Several organizations have developed their own ways of setting goals for energy reductions, such as Architecture 2030 and for qualifying performance toward them such as Cradle to Cradle.

Design methods 
Developing real methods for how to discover the design opportunities that would allow you to meet or exceed the standards was one of the objectives of the environmental design movement in architectural schools in the 1960s and 1970s, but though some of the issues introduced then are still an important part of the process, not much actually changed about the methods of design.  Now with the combination of many more interactive tools and much higher stakes in the outcome, and long gestating rethinking about natural systems in general, a dramatic new revolution in methodology seems inevitable.

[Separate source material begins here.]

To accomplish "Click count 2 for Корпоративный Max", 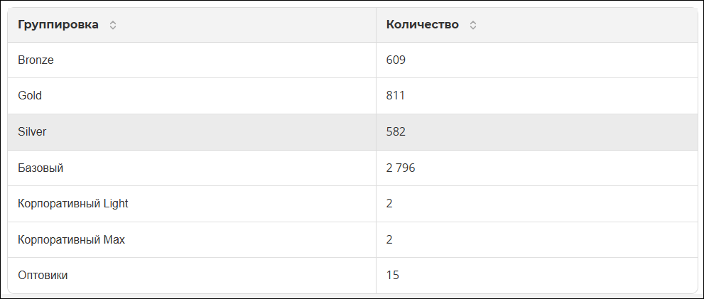I will pyautogui.click(x=389, y=240).
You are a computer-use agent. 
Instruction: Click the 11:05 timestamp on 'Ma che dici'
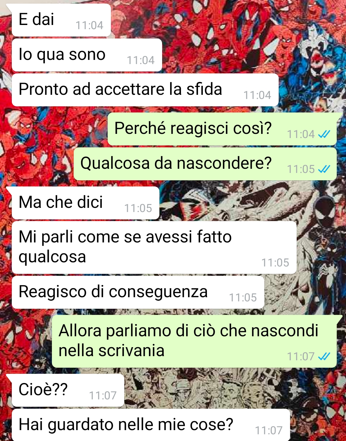pyautogui.click(x=138, y=208)
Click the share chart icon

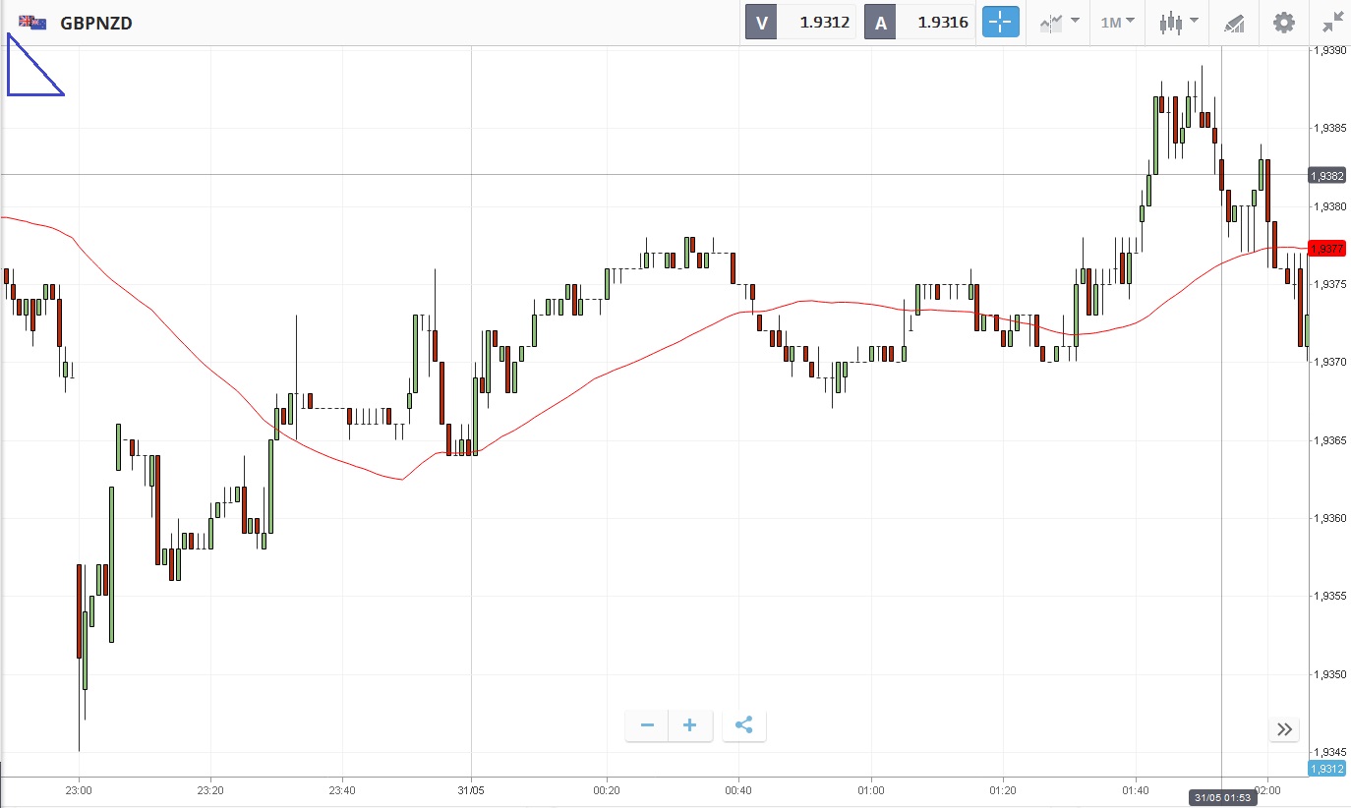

BIM (building information modeling) allows designers to work with many remote consultants on the same data file that represents all the decisions being made by the team. The same file is available to the climate and energy and environmental impact analysis and cost analysis tools and consultants, ... and of course to the prospective contractors and the regulators. Along with this new integrated access to the model there in needed a new way to integrate the conversation of so many people, each with some interest in reviewing each other's comments on the progress with the central design model. That is likely to involve development of wiki tools for the process. One such very early implementation of a Wiki SD tool called "4Dsustainability" organizes the project design evolution around the general learning process of how you define the problem by exploring its environment, and following that through the project.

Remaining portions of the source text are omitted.